L’attenzione di Koudelka si spostò dai suoi dolori a quelli di lei e la guardò, un po’ stupito, corrugando le sopracciglia.
— Oh, Kou — mormorò ancora Cordelia, sfiorandogli con un dito le mostrine sul petto dell’uniforme, senza vederle. — Anche se tutto ti fa soffrire, non fargli questo. Lui ti vuole bene… ti ama come un figlio, proprio come il figlio che un uomo come lui può volere. Quella lama… — Accennò col capo verso la spada, — la pianteresti nel suo cuore. Ogni giorno questo pianeta gli getta sulle spalle tutte le sue follie, e gli domanda giustizia per ciascuna di esse. Lui può farlo, se non nel segreto del suo cuore. Sa che deve agire freddamente, altrimenti finirebbe per rispondere alla pazzia con la pazzia, come tutti i suoi predecessori. E qui… — aggiunse, in un impeto di completa incoerenza, — è così umido, qui! Non sarà colpa mia se nostro figlio nascerà con le branchie!

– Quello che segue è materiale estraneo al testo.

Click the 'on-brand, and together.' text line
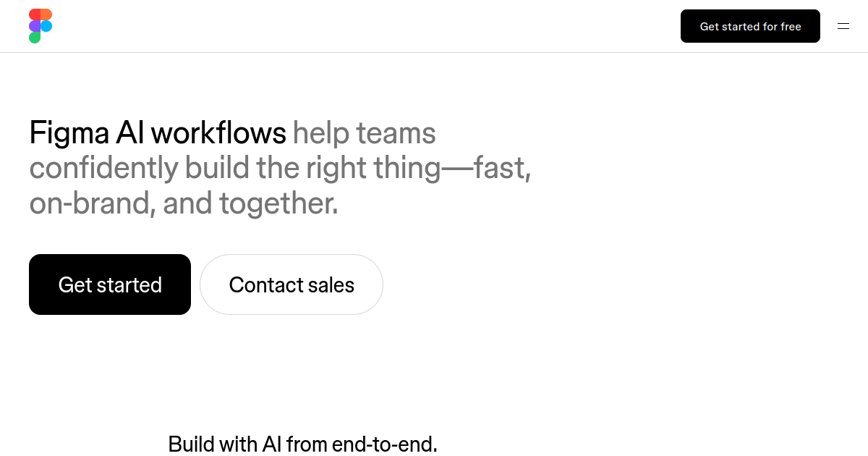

Le braccia di lui la circondarono con dolcezza. — Lei ha… paura di questo? Di partorire qui? — le domandò, con intuizione inaspettata.
Faccia a faccia con le sue paure inespresse, Cordelia restò immobile qualche istante. — Io non ho fiducia nei vostri medici — ammise, con un tremito.
Lui ebbe un sorriso ironico. — Non posso biasimarla.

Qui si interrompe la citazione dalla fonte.